Text and item location rows
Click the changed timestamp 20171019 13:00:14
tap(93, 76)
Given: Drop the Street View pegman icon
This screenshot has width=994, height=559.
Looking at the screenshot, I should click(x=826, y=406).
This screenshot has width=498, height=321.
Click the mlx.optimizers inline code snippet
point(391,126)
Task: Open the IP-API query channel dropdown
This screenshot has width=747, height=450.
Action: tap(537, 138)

==

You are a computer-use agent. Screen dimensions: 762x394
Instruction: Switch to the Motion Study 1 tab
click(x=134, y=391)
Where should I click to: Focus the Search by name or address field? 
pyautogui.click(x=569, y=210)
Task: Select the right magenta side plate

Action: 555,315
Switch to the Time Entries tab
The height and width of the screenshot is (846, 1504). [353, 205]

* **Aim of the exercise**:
In the rows above, how many lines contain the string "should"? Case counts, so reply with the number only.

* **Final answer**:
2